Le déviant jette quelques œillades vers la vitre qui le sépare de l'arrière-salle. Il est fébrile.

« Qu'est-ce que… Qu'est-ce qu'ils vont faire de moi ? »

Il s'adresse à moi. Je progresse.

« Ils vont me détruire, hein, pas vrai ? »
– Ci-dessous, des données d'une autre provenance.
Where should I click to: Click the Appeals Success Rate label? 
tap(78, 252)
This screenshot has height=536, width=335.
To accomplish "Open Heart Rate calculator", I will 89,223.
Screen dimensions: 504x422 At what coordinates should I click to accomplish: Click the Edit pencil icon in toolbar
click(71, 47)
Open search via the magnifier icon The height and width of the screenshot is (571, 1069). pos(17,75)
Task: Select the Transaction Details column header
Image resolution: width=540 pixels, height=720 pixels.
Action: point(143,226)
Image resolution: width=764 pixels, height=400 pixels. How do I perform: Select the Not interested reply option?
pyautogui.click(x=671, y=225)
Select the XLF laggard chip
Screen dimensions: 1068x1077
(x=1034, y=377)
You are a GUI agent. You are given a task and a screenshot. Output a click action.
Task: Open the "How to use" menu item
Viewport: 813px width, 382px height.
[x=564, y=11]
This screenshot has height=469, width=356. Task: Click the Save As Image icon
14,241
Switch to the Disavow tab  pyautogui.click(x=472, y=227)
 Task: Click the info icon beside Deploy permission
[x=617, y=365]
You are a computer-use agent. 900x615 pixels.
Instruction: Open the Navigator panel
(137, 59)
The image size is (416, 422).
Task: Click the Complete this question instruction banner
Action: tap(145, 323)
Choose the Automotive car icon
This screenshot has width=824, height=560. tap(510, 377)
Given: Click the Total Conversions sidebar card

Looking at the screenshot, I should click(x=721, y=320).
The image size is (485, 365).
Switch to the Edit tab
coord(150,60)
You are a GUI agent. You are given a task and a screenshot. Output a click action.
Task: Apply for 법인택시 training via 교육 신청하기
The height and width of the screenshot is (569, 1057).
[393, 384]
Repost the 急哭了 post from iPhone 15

Le déviant a de nouveau établi le contact visuel avec moi. Il attend clairement une réponse à cette question. Je dois garder ce contact. Lui mentir pour l'apaiser, ou lui dire la vérité ? Je pourrais lui mentir. Le protocole m'y autorise. Mais l'intérêt n'y est pas. Je lui dis d'une voix neutre :

« On va te désassembler pour chercher les problèmes dans tes biocomposants. Il n'y a pas le choix si nous voulons comprendre ce qu'il s'est vraiment passé. »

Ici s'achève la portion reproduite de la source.